The Waynesboro School Board has suggested a mediator to settle differences over funding between the board and Waynesboro City Council, but members of council don’t see the necessity.
The two boards have been at odds during the past year over the reappropriation of a yearend fund balance back to the school board for use, and continued payment by the school district on debt service for the renovation of Kate Collins Middle School from a funding source that no longer exists.
School Board Chairman Doug Norcross broached the idea of a mediator in a Jan. 5 letter to Waynesboro City Manager Mike Hamp, saying Hamp and Waynesboro Schools Superintendent Robin Crowder could identify one.
“The Waynesboro School Board feels the current discourse with some members of council does not serve out community,’’ Norcross said in the letter. “It is important we reestablish a positive, professional working relationship in order for each of us to serve our constituents.”
School board member Jeremy Taylor suggested the idea of a mediator in December, and said he believes an objective third party could help.
“This would be positive for both the school board and the council,’’ Taylor said. “At this point not to figure who is right and wrong. Let’s get toward a solution acceptable to both parties.”
While there has been discussion of a joint meeting between the two bodies, Taylor said he does not see any reason to schedule another one without a mediator present.

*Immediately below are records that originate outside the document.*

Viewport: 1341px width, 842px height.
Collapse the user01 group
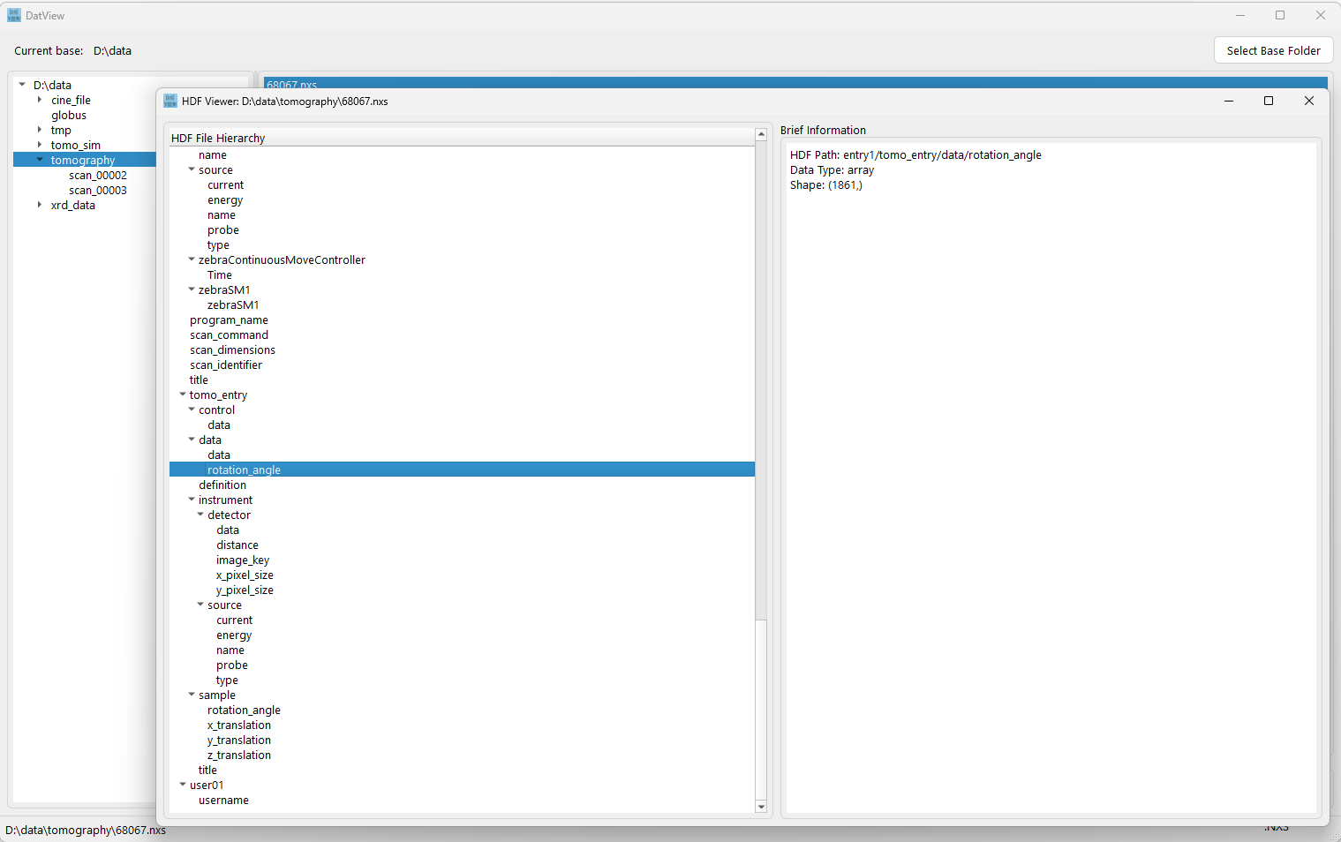183,786
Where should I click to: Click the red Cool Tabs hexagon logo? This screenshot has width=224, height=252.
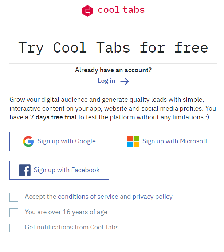point(87,11)
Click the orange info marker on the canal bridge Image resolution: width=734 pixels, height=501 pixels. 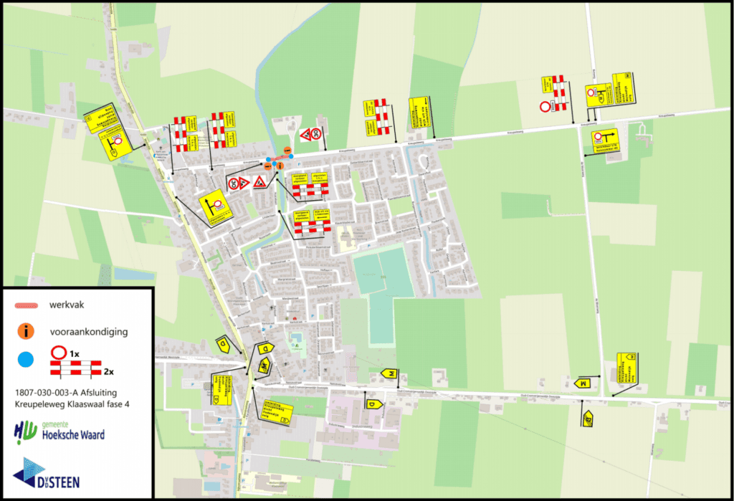point(280,166)
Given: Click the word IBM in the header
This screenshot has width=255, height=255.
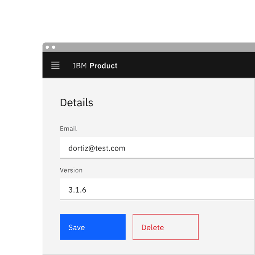Looking at the screenshot, I should point(80,66).
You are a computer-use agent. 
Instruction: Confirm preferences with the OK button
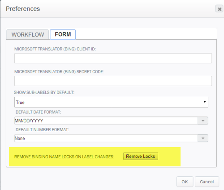(x=185, y=182)
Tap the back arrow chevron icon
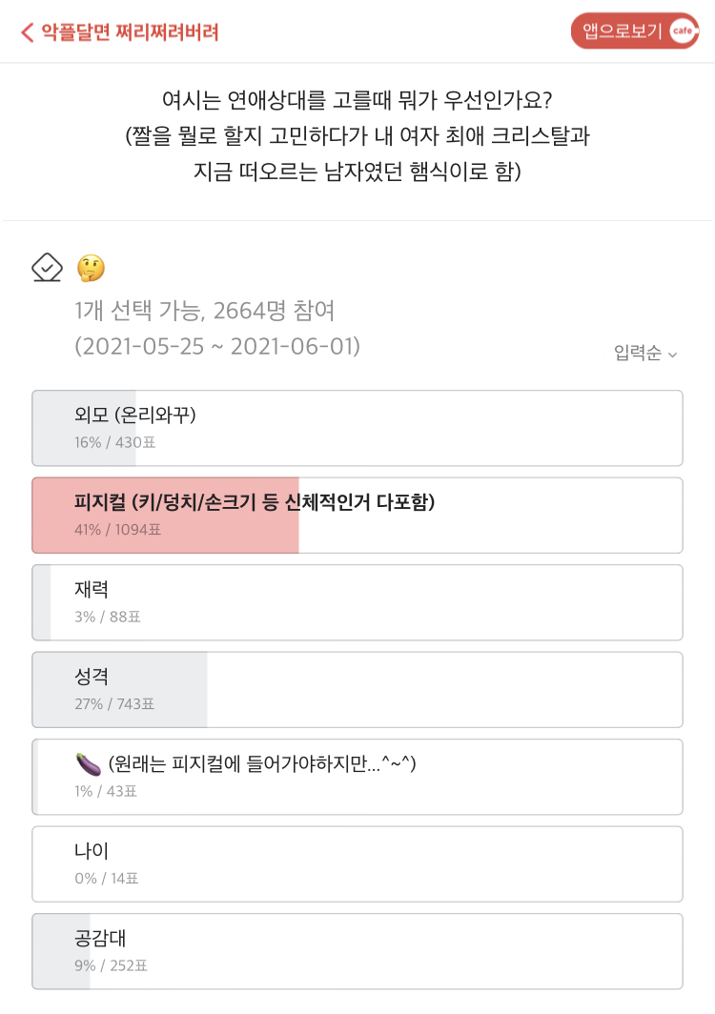This screenshot has height=1014, width=715. pos(27,32)
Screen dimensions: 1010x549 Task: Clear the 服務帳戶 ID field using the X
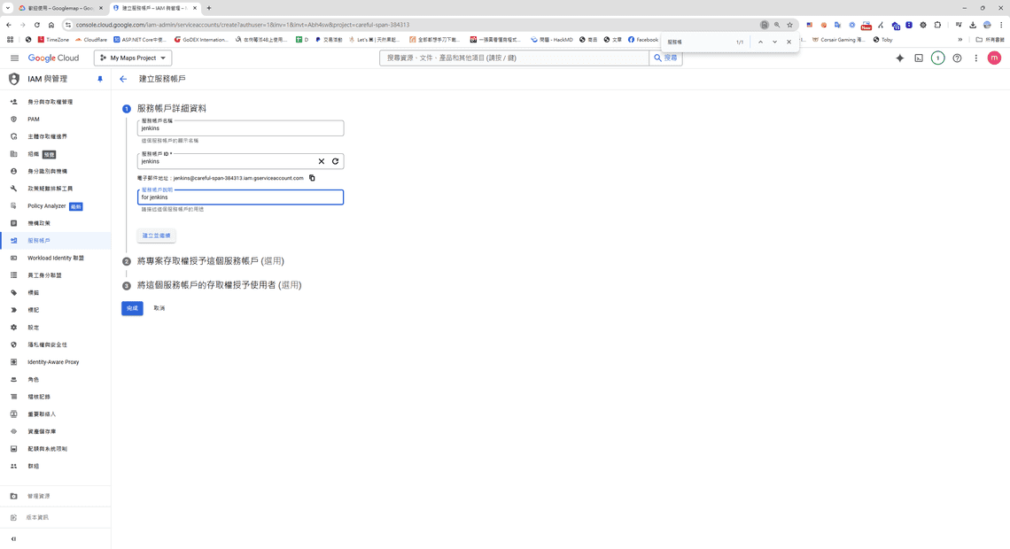[x=321, y=161]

Waynesboro City Council member Jeff Freeman said he thinks spending money on a mediator is wasteful and premature.
“I don’t think a mediator would help until we know the issues,’’ he said. “I’m not sure why they want to go and pay for a mediator. It’s their budget. What will a mediator know they don’t know? I don’t understand the mediator part.”
City Councilman Mike Harris also does not want a mediator involved now.

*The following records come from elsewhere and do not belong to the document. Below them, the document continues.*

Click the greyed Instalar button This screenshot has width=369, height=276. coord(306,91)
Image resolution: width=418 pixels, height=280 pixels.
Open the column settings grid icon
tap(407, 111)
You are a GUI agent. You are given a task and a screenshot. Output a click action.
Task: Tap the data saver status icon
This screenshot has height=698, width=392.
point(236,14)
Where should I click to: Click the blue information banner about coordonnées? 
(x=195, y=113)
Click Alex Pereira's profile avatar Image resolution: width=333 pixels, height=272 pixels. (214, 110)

“The first step is to have a good dialogue and to understand what the schools need,’’ he said. “We are certainly not at an impasse where we need a mediator.”
Harris said he is not against funding education, but simply wants “the best bang for the bucks.”

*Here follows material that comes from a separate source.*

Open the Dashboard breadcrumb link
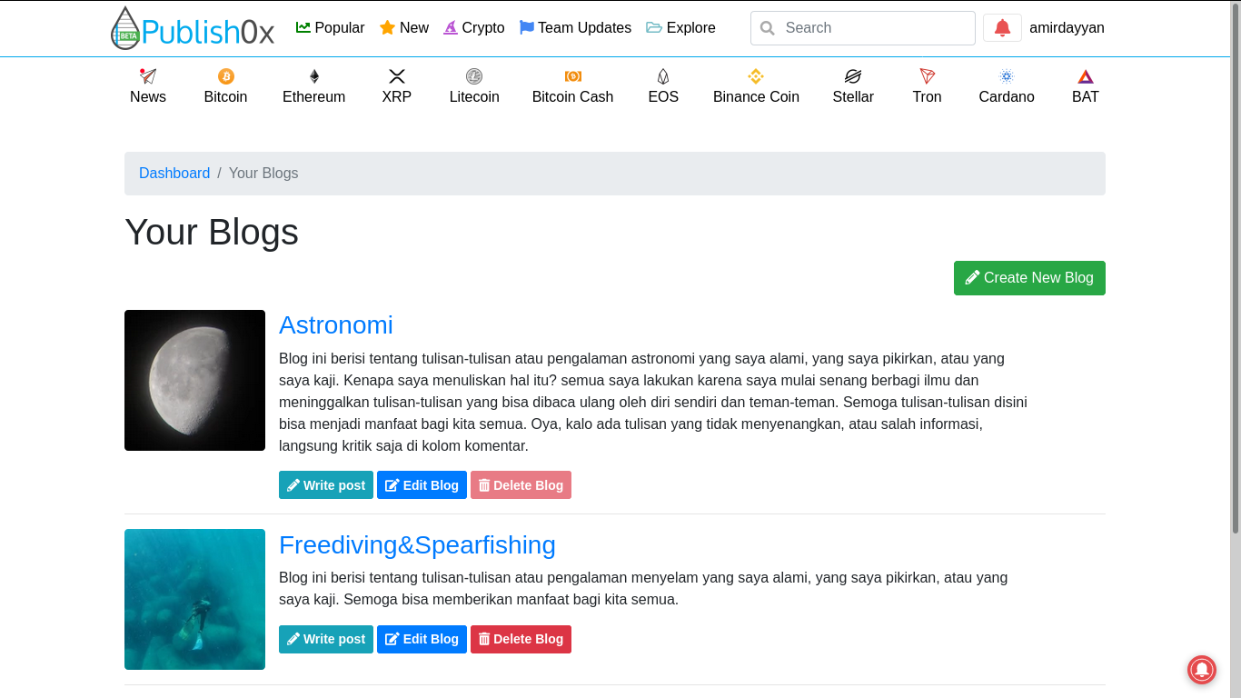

The two bodies held a contentious meeting last April over discussion of a yearend fund balance.
And Hamp wrote a letter to Crowder in November saying that the city would continue to fund the schools under a 42.5 percent annual revenue formula.
Hamp said the council maintained that $200,000 of the annual fund balance should go to pay debt service on Kate Collins, and that the school board should also pay $367,000 to Collins debt service that previously came from state lottery and construction money.
The state lottery money is no longer available as a source for school construction.
Virginia Department of Education Spokesman Charles Pyle said the lottery no longer funds non-recurring expenditures.
He said the lottery money goes to specific education programs that include school breakfast, K-3 class size reducation, the Virginia Preschool Initiative and others.
The crux of the November letter from Hamp to Crowder was that the council wanted to consider appropriating money to the school district by classification.
Funding by classification would specify the amount of the local appropriation in areas such as instruction, administration, maintenance and others as opposed to offering a lump sum of local money to the Waynesboro Schools.
Such a specific local funding formula is done in only a handful of Virginia school districts.
Harris said the idea of funding by classification is still on the table.
“We won’t resolve funding by classification until we sit down and talk,’’ Harris said.